* **SOURCE DATA**
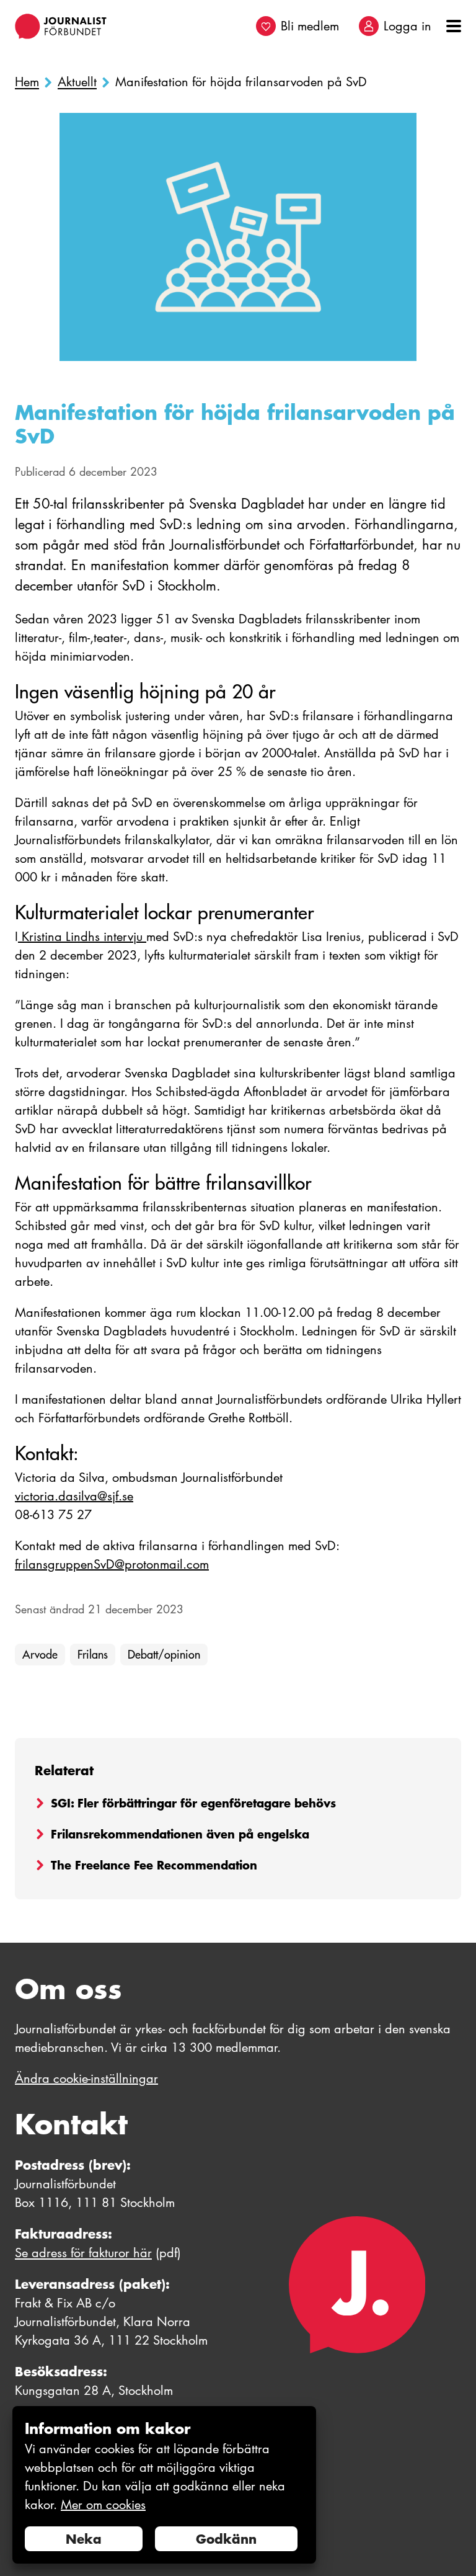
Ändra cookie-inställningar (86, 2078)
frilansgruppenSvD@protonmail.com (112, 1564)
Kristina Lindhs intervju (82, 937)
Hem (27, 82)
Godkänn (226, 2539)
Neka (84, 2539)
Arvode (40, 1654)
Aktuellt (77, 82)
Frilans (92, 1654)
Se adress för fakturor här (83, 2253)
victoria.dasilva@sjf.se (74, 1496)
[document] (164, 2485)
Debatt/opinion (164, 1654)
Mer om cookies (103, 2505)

* **WORK REQUEST**
What is wanted is the line containing "victoria.dasilva@sjf.se (74, 1496)" and every line after it through the last line of the entries, printed exactly.

* **SOLUTION**
victoria.dasilva@sjf.se (74, 1496)
[document] (164, 2485)
Debatt/opinion (164, 1654)
Mer om cookies (103, 2505)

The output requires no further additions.